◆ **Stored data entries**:
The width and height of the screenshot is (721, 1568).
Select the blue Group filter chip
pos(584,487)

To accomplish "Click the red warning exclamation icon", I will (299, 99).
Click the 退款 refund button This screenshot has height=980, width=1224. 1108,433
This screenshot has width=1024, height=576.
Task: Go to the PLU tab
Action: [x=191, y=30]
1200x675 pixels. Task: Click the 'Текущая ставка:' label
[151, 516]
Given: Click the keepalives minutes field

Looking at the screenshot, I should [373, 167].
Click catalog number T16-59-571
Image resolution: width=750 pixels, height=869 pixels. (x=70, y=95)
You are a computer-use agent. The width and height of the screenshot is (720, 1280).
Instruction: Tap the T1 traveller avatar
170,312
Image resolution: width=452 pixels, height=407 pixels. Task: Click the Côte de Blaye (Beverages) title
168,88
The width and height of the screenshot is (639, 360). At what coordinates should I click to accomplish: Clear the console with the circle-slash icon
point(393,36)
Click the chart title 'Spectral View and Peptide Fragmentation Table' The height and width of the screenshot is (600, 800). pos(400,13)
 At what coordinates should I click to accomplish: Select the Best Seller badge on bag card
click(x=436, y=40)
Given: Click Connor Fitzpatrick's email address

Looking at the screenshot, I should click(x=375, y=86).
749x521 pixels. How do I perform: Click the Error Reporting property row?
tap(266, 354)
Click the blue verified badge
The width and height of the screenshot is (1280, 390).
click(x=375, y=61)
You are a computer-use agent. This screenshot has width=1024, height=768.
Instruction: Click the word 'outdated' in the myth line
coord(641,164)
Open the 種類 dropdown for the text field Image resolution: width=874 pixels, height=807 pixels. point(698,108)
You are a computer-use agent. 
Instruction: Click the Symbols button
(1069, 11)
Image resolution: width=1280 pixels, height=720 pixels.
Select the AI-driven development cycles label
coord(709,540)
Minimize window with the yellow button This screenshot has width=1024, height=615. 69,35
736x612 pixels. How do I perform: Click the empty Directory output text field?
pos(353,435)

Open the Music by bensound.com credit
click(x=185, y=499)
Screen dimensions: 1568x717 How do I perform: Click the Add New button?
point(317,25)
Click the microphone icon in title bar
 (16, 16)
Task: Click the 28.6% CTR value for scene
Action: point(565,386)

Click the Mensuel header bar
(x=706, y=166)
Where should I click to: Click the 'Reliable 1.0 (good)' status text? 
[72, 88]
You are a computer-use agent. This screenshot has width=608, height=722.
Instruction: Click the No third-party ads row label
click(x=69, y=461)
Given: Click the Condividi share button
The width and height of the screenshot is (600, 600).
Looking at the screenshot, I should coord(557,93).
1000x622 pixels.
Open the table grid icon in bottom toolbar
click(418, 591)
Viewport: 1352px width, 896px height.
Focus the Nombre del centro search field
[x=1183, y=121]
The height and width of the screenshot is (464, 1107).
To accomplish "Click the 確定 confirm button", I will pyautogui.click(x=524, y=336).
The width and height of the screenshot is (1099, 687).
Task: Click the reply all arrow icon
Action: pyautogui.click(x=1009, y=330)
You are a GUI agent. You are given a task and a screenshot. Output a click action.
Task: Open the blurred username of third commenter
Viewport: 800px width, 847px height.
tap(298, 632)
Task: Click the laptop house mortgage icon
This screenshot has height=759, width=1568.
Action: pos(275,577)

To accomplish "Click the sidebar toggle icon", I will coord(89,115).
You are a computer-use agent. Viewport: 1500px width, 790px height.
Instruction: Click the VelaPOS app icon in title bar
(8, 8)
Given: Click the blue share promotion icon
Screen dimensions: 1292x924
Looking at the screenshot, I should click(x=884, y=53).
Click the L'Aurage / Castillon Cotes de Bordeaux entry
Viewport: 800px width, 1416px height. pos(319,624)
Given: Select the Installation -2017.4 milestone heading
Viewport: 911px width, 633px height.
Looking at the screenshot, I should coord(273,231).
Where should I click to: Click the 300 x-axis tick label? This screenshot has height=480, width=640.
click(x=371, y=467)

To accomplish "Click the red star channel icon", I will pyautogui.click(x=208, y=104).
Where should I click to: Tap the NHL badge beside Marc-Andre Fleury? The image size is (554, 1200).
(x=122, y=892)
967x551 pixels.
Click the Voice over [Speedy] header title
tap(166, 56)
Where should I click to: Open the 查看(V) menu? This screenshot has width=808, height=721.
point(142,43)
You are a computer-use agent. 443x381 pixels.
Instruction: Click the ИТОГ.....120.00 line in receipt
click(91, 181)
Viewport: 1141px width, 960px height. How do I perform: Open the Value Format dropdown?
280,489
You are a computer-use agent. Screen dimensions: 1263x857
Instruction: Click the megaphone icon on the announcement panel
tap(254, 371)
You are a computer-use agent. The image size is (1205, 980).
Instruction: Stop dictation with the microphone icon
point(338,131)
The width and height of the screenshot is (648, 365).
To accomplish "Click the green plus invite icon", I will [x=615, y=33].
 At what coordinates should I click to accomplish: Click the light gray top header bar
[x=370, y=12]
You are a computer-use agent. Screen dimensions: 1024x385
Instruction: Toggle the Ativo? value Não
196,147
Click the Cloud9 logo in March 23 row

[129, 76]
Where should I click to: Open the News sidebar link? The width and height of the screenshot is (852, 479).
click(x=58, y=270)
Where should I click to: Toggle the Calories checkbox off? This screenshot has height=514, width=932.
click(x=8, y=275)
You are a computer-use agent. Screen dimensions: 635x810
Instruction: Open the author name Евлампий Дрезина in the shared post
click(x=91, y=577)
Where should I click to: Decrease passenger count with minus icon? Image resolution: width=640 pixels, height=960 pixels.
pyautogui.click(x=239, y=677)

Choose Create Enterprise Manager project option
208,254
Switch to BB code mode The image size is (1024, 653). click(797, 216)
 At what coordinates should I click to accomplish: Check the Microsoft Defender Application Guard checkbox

◆ **Problem to solve**:
Gather up the lines containing the word "agent" from these records and copy them.

◆ **Exercise response**:
You are a computer-use agent. The width and height of the screenshot is (720, 1280).
You are a computer-use agent. This screenshot has width=1024, height=768.
You are a computer-use agent. 
You are a computer-use agent. This screenshot has width=608, height=722.
You are a GUI agent. You are given a task and a screenshot. Output a click action.
You are a computer-use agent. Viewport: 1500px width, 790px height.
You are a computer-use agent. 443x381 pixels.
You are a computer-use agent. Screen dimensions: 1263x857
You are a computer-use agent. The image size is (1205, 980).
You are a computer-use agent. Screen dimensions: 1024x385
You are a computer-use agent. Screen dimensions: 635x810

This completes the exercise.